Exercise set:
1. Answer these questions about the interview on the Pamplona fiesta:
(a) In what year did the speaker come to Pamplona with Tony?
(b) At which shop is the speaker's fanzine on sale this year?
(c) Where did Tony work with the speaker?
2. Name every bar, shop, and institution that the interview on the Pamplona fiesta identifies by name.
3. In the interview on the Pamplona fiesta, reproduce everything from "Fanzine, but would" down to "to fly out." word for word.

Excerpted text:
What do I least like, the fucking stairs in the apartments that I rent there is always at least 967 floors and we are always on the top floor and there is no lift. You arrive home at 5 in the morning so drunk that you can not walk and you have 67777453 stairs to climb!

That and the smell of piss first thing in the morning about 11.00 a.m. as they are washing down the streets.

- Can you tell us some strange, funny experiences you have had during the festivals?

- Well most of them I have written about in my Fanzine "No Bullshit" which is on sale at Kukuxumusu shop this year. There is one story that I have yet to tell. It was back in 1982 that I came to Pamplona with an Irish guy Tony who worked with me at a Casino in London. I assume looking back that he was probably suffering from stress before he came to Pamplona. Every day he would get up early with the rest of the guys and we would drive into Pamplona from the campsite to run with the bulls. Tony did not run so he did not get that adrenilin boost. But he kept up with us drinking lots with little sleep. Over the course of the Fiestya, I did not notice but Tony started to go

slightly insane. There is a fine line in Pamplona and unfortunately Tony slipped over that line. Ther were a number of incidencts which will make amusing reading in the next issue of the No Bullshit

Fanzine, but would take uyp too much space here. But it then came to the situation that Tony was locked up in the San Fransisco Lunitic Asylum in Pamplona and I had to phone his wife and tel her to fly out.

"Hello Liz, Tony is a bit ill!"

" Has he broken a leg or something?"

"No he has not hurt himself but he is a bit ill."

"So why are you phoneing me?"

"Well I thought you could fly over."

"Why"

"Ah because Tony has gone insane!"

This was not the easiest of conversations and the trouble getting Tony out of the Asylum and back to the UK was also very amusing. I also had to get his car back to the UK, I did not drive at the time and his car had been towed away by the city police. I did not even know the make or the number nor have any documents relating to the car. Still I managed to find another Irish drunk who could drive and we got the car back by explaining it was a big fucking blue car! We paid the fine and got the car home. This is a short version of the whole tale but if anyone wants to buy me drinks and sit down in the gutter opposite Bar Txocos around midnight any night of the fiesta I will tell them it all in detail!

Another interesting tale was when I went to the Fiesta one year when I was inbetween wifes. I meet a rather accommodating Aussie girl and we started haveing a bit of a session a couple of hours after the Chupenatza. We were both very drunk at it was in the afternoon, we started making love on the slope of the hill that leads away from the Bullring. In the middle of our passion we started to roll down the hill and landed on the pavement with our trousers ropund our ankles. So what could we do.... we just crossed the road and continued the action on the grassy slope on the other side of the road. I was young and fit in those days.

- What would you say to a foreigner who is coming for the first time to the festivals?

- What they have to do is to find out as much as possible. Then can get a lot of information off this site. And they can access my site.http://users.powernet.co.uk/pamplona/ They should also get a copy of my guide to the Fiesta The No Bullshit Fanzine. They can order one by email graeme@pamplona.powernet.co.uk It is going to be the best party time that they will ever have. They must enjoy and meet people and have a good time without being an asshole. Information and contacting people is the key to having a good time. But in the end if you just turn up you will have a great time anyway.

Entries on target coordinates:
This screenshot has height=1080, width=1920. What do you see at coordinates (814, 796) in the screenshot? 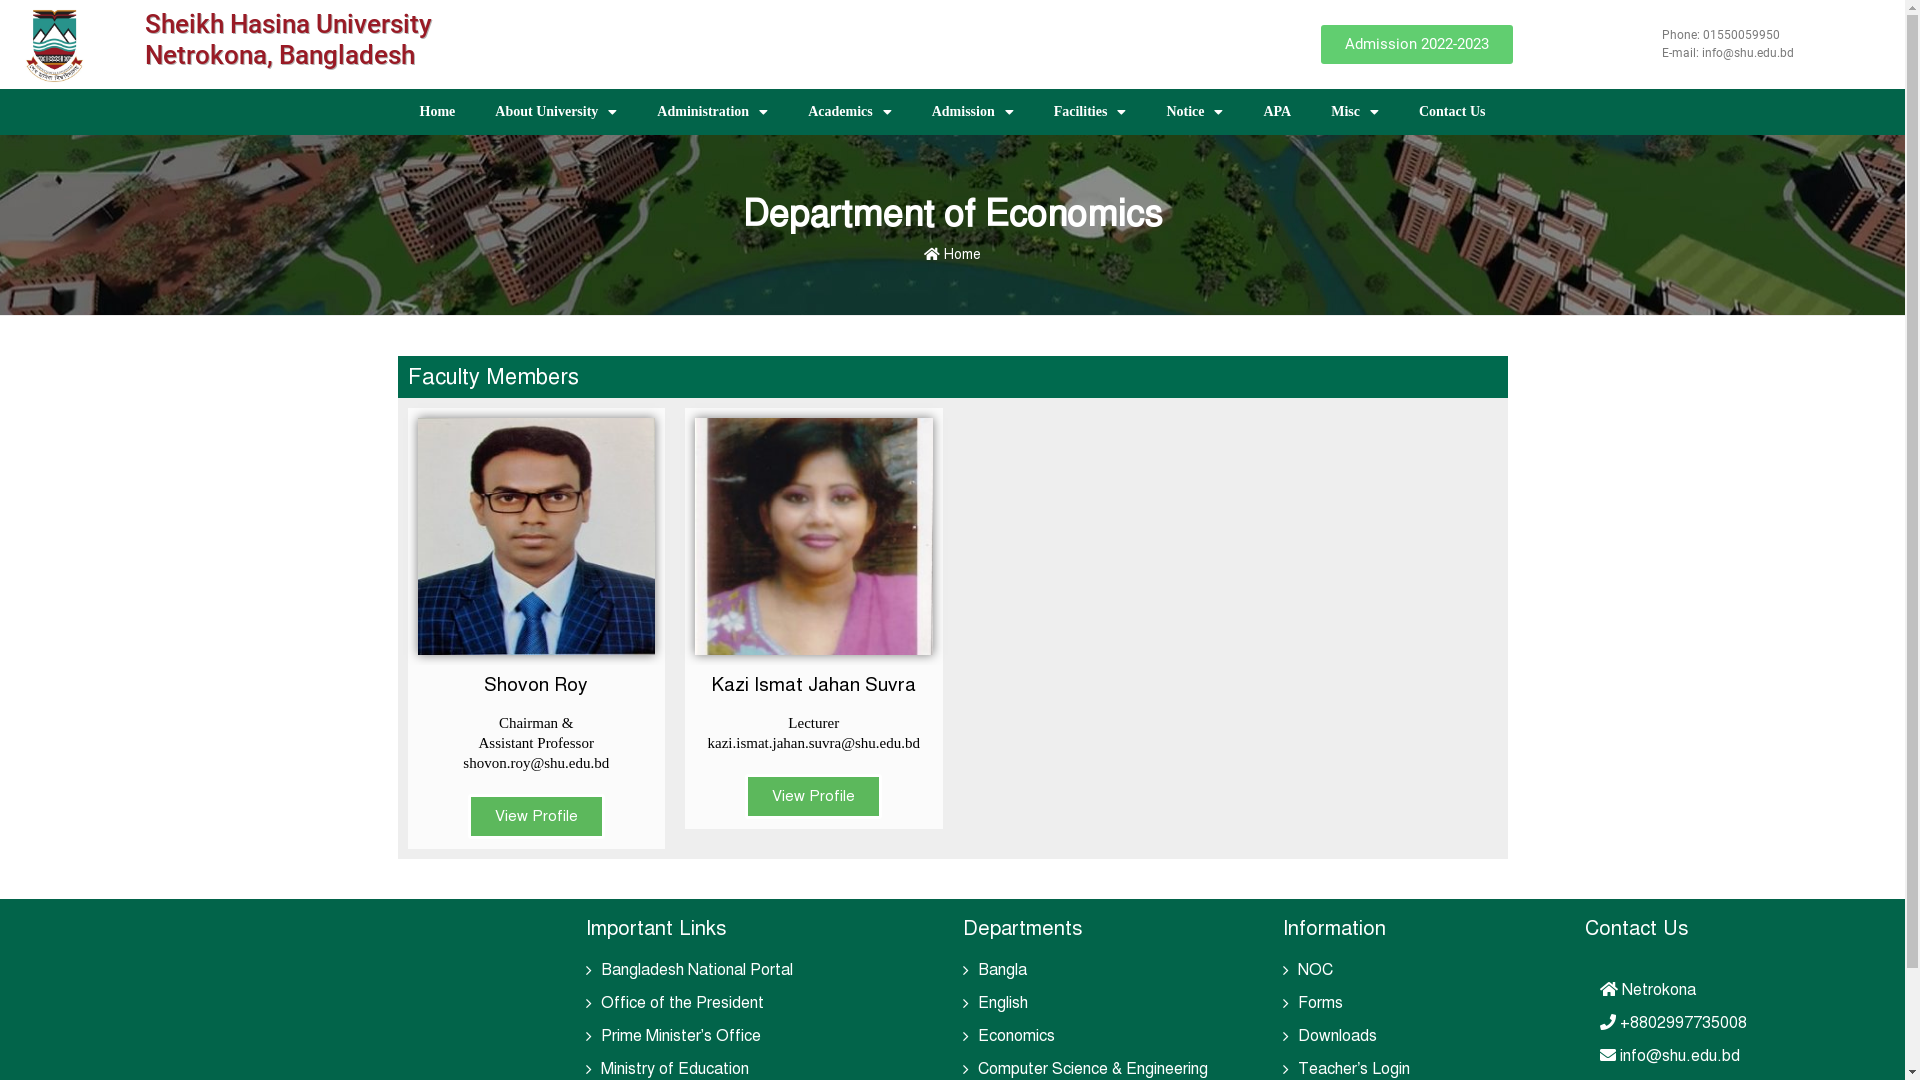
I see `View Profile` at bounding box center [814, 796]. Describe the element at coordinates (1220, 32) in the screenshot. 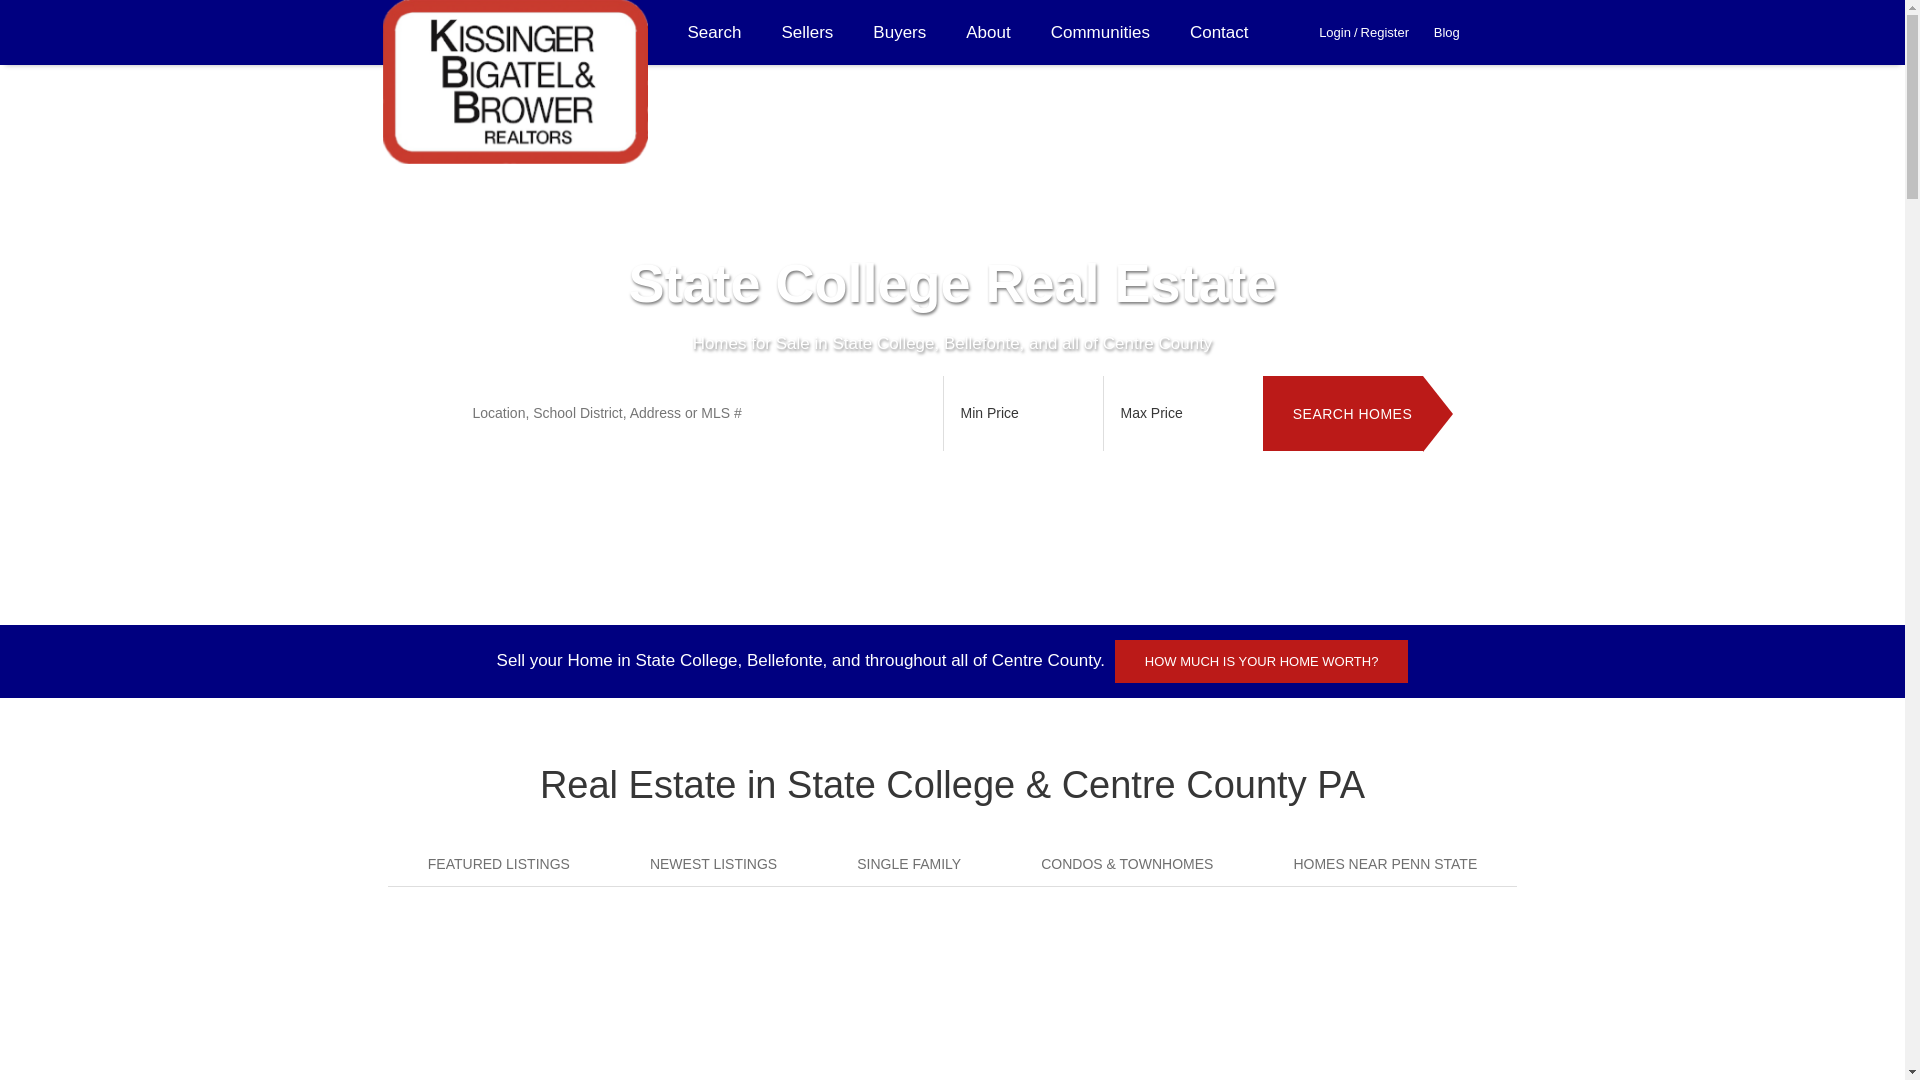

I see `Contact` at that location. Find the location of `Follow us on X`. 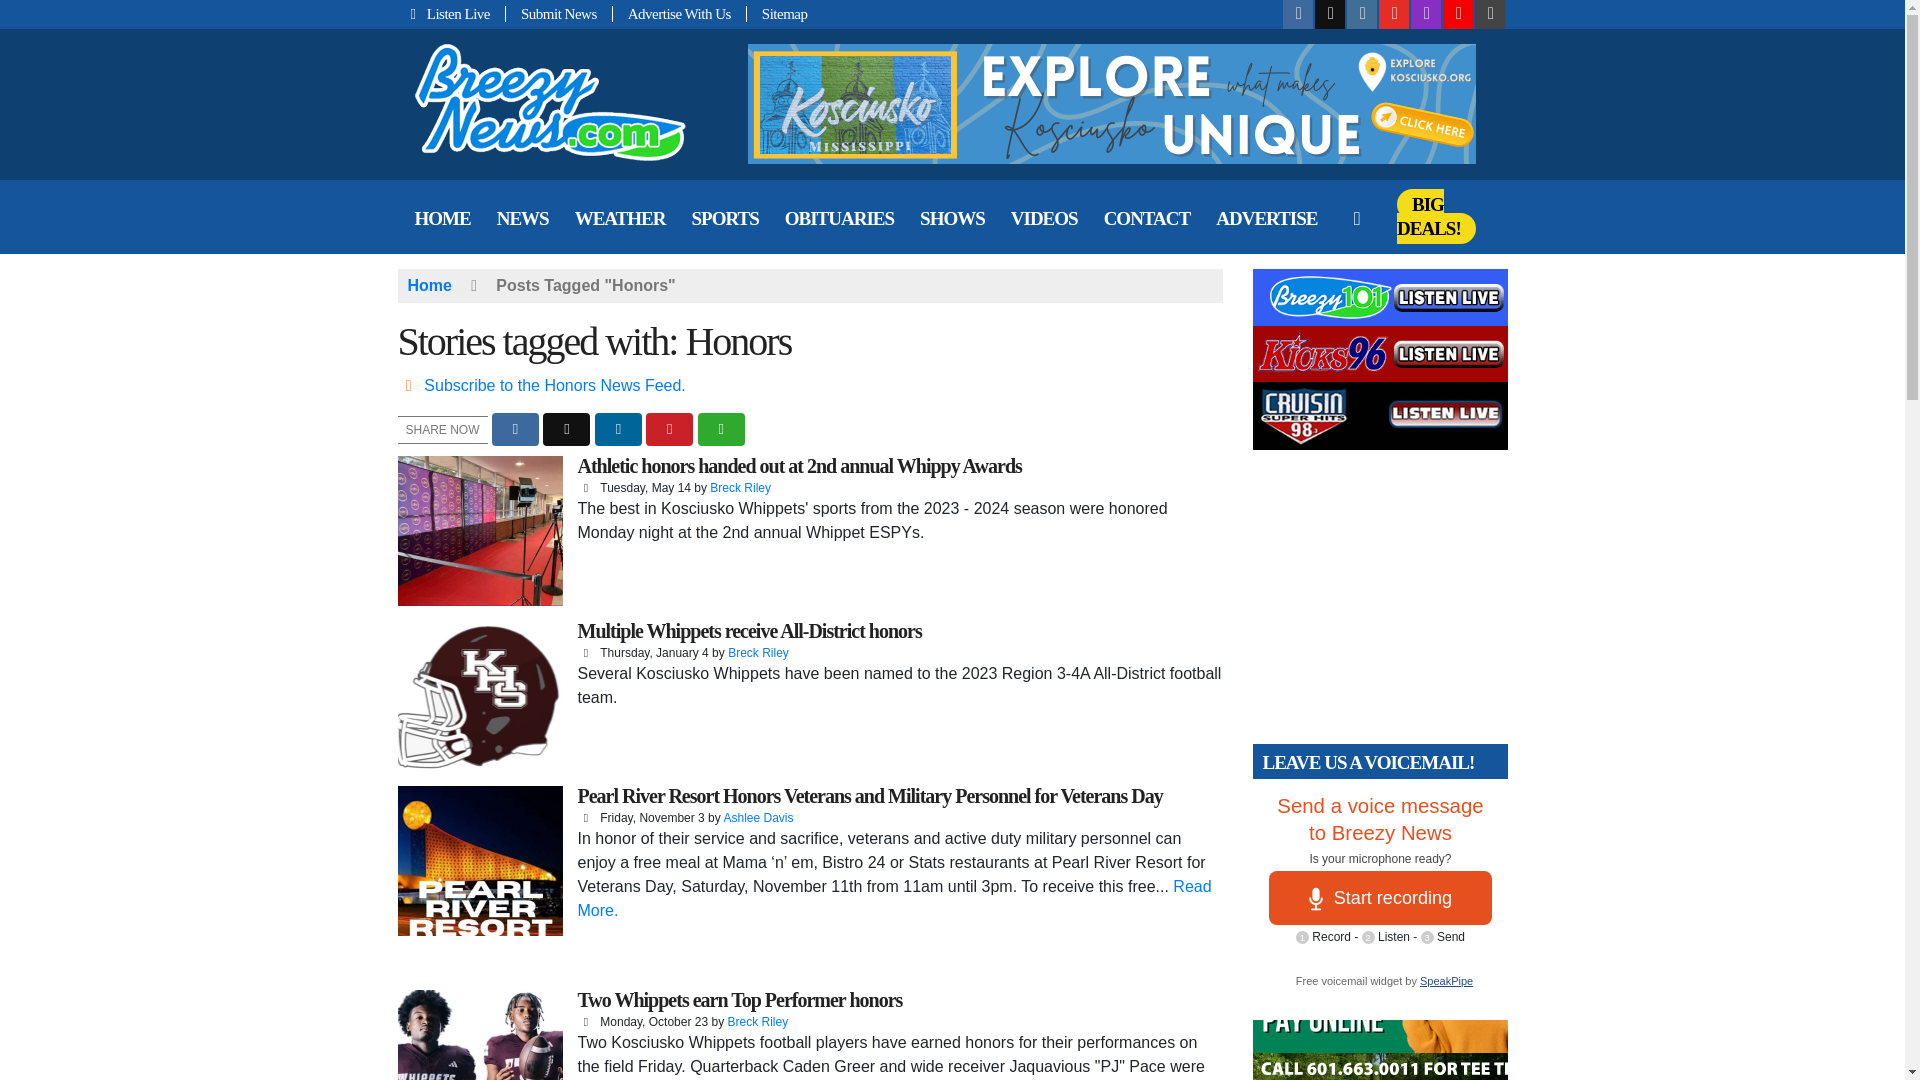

Responses:
1.
(a) 1982
(b) Kukuxumusu shop
(c) At a Casino in London

2.
Kukuxumusu shop
San Fransisco Lunitic Asylum
Bar Txocos

3.
Fanzine, but would take uyp too much space here. But it then came to the situation that Tony was locked up in the San Fransisco Lunitic Asylum in Pamplona and I had to phone his wife and tel her to fly out.